Let’s face it, we are a small business, under 50 FTEs. We’re no Goliath. We’re not an Apple, a Google or a Microsoft. We are a David, and to a degree, a family. We actually make a difference. People are our rocks and our products and services are our slings.
Today when technology changes in a blink of an eye, we would maintain the Goliath’s with the heavy armor and the shield may have the heavier burden. Every day there are new challenges. The challenges we face with regard to technology, products and customers are also interwoven with life’s challenges.
Often they relate to challenges we face at home with our families and friends. So how we perform as a business can affect how we perform at home. In retrospect, if we are helping each other at work, we are helping each other at home. More so than at a Goliath, we depend on each other. Everyone who works for a small business has to become a leader in some respect. We have to take a leadership role in order to insure our own success and that of others. Where someone may be strong others may be weak.
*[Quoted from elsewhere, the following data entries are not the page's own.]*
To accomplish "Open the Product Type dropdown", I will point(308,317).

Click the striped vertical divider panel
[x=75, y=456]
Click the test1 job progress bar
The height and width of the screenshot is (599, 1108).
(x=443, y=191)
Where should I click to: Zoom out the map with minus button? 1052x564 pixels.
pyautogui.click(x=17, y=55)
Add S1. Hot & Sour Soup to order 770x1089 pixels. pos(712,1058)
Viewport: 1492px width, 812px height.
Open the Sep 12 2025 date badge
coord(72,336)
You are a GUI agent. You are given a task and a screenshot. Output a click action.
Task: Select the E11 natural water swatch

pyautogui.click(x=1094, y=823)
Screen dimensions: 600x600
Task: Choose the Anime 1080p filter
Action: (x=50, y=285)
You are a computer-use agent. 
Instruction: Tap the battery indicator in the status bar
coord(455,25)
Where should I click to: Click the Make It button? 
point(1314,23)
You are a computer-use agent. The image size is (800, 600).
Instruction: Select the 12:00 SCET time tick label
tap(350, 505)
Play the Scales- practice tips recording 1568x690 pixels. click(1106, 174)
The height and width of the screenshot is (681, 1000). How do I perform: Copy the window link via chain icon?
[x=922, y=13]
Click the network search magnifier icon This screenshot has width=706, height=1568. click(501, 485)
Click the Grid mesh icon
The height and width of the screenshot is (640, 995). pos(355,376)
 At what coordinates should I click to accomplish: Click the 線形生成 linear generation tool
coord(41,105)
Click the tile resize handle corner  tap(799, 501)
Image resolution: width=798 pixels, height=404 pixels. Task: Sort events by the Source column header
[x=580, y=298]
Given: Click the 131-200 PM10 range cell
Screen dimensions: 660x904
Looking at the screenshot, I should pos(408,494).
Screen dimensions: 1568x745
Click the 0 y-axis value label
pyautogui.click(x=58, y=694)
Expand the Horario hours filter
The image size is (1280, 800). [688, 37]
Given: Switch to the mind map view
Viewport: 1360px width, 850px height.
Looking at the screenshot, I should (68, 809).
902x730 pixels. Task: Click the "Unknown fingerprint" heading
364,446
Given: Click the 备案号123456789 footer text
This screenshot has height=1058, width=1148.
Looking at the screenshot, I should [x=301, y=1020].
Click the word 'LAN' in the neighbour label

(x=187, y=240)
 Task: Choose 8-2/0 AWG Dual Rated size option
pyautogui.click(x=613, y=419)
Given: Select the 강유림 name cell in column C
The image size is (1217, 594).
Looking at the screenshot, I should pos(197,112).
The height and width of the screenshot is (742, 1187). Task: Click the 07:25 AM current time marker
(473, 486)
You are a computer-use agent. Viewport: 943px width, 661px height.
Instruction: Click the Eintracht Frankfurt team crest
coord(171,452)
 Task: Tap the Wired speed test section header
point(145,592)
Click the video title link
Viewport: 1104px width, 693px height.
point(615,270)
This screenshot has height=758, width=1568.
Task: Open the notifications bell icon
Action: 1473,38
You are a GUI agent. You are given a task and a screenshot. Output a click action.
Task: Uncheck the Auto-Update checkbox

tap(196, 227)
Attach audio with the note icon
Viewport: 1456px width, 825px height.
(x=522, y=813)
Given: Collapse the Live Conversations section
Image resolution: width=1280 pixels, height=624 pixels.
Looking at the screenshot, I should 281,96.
It’s always a hard choice to make when we have work responsibilities that take time from family and friends. These choices are not taken lightly. We depend on each other. Consequently there’s little room here for failure or mediocrity. Isn’t that the way it should be? Many small businesses believed they could successfully run a business, make a fair profit, compete with the big boys and still provide a personal touch. What a novel idea!
Small businesses have built their business predicated on personalized service. They have survived the white box commoditization and low margins of off the shelf products and services and transcended the call center case number, whereby if your case number was called and a problem was solved it was like winning the lottery…”
Our work affects the people we are close to or have close ties with including our customers and fellow employees in a way much more intimately than in a large corporation. Our customers and partners take a chance doing business with a David. Each employee has the opportunity to help a small company succeed. We see and hear from customers every day, instances where fellow employees are stressed out and still come through with a win. This is most often a collaborative effort. To put it in the right perspective…
Our greatest achievement is the relationships we have developed over the years with our customers, employees, partners and friends, of which many are synonymous.